Frage an Joachim Herrmann von Benjamin L. bezüglich Gesellschaftspolitik, soziale Gruppen
Sehr geehrter Herr Herrmann,
vielen Dank für Ihre Antwort vom 22.2.2012.
Der Arbeitskreis Vorratsdatenspeicherung wirft dem BKA vor, absichtlich viele Anfragen gestellt zu haben, die von vorneherein ausichtslos waren, um damit eine möglichst große Schutzlücke zu erzeugen, die es so nicht gibt [1]. Dieses Vorgehen wurde bereits beim Bundesrechnungshof angezeigt. Da die Ergebnisse nicht veröffentlicht werden dürfen, würde ich Sie bitten, zu diesem Vorwurf Stellung zu nehmen, ob Sie die Einschätzung des Arbeitskreises teilen oder nicht und ob der Bundesrechnungshof bereits ein Ergebnis dazu veröffentlicht hat.
Des Weiteren würde ich gerne wissen, in wie weit Äußerungen in Foren oder Vermisstensuche mit dem Grundsatz der Verhältnismäßigkeit vereinbar sind, die das Bundesverfassungsgericht deutlich aufgezeigt hat. Weiter stellt sich mir hier die Frage, warum die Polizei ohne Vorratsdatenspeicherung nicht dazu in der Lage sein sollte, diese Fälle aufzuklären, da die Polizei bereits jetzt und ohne Vorratsdatenspeicherung die Verbindungsdaten in den meisten Fällen erhält, wie ich vor ein paar Wochen bereits gelesen habe.

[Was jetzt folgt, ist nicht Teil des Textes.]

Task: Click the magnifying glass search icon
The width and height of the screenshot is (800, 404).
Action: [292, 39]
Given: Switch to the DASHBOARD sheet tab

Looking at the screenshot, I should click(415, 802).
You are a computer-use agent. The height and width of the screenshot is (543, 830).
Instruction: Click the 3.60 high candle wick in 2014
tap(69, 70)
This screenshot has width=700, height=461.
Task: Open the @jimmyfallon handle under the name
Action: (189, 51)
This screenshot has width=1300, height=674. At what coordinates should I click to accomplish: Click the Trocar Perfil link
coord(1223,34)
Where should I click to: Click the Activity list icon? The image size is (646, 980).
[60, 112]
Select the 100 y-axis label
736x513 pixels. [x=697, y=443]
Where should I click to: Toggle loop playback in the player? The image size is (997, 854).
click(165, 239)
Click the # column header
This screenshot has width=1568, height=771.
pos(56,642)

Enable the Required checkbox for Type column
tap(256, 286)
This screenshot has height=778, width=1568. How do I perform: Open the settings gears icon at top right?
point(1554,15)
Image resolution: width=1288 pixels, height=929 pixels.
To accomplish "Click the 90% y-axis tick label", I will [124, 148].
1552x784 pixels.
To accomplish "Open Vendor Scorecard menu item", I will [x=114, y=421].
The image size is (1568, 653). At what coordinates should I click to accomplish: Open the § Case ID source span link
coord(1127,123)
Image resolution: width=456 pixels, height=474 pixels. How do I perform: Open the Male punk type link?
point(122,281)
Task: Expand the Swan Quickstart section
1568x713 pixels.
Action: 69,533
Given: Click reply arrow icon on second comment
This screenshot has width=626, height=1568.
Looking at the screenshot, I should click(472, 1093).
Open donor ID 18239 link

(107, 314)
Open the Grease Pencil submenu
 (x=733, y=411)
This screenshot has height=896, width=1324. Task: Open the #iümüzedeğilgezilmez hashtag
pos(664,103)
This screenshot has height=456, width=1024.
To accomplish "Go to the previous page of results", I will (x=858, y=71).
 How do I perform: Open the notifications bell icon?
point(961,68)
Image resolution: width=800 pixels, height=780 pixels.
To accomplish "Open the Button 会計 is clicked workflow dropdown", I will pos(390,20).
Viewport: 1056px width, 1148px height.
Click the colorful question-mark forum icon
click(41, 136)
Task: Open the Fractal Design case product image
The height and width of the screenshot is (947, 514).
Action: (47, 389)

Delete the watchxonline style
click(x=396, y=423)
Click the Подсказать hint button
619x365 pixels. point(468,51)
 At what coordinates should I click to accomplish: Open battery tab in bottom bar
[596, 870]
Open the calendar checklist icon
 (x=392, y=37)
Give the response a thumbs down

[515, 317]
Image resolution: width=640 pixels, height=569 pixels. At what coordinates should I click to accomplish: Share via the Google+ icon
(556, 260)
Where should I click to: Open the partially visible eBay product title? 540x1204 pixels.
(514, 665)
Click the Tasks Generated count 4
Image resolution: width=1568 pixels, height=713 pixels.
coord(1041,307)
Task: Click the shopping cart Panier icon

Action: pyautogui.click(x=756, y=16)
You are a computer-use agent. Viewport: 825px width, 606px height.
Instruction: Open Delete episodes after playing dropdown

Weiter geht aus einer Statistik des Bundesamtes für Justiz aus dem Jahr 2009 hervor [2], dass Kinderpornographie und Terrorismus die Gründe sind, für die die Telekommunikationsüberwachung nur in wenigen Ausnahmefällen eingesetzt wird. Meist sind Delikte wie Drogenhandel oder Raub das Haupteinsatzgebiet. Deswegen würde ich gerne wissen, warum Sie Terrorismus und andere schwere Delikte als Vorwand für die Telekommunikationsüberwachung erwähnen, wenn diese dafür gar nicht zur Anwendung kommt.
[1] https://www.vorratsdatenspeicherung.de/content/view/505/79/lang,de/
[2] http://gutjahr.biz/2011/05/die-anti-terror-luege/
Mit freundlichen Grüßen
Benjamin Lebsanft
Sehr geehrter Herr Lebsanft,
vielen Dank für Ihre nochmalige Anfrage zum Thema Mindestspeicherfrist für Telekommunikationsverkehrsdaten.
Ich bitte um Verständnis, dass ich als Innenminister des Freistaates Bayern zu Fragen, die Bundesbehörden betreffen, nicht Stellung nehmen kann.
Ergänzend zu Ihrer Fragestellung möchte ich ausführen, dass bei Vermisstenfällen oftmals eine Gefahr für Leib oder Leben angenommen werden kann. Gerade Telekommunikationsverkehrsdaten sind im Hinblick auf die Feststellung von Aufenthaltsorten von vermissten Personen ein wichtiges polizeiliches Ermittlungsinstrument.
Wie bereits in meinen Ausführungen vom 22.02.2012 erwähnt, bin ich der Auffassung, dass der Zugriff auf Telekommunikationsverkehrsdaten aus polizeifachlicher Sicht nicht nur für die Bekämpfung des Terrorismus, sondern auch für die Bekämpfung der Schwerkriminalität und der Organisierten Kriminalität von großer Bedeutung ist. Unzweifelhaft sind die von Ihnen angeführten Delikte Drogenhandel und Raub unter den Begriff Schwerkriminalität zu subsumieren.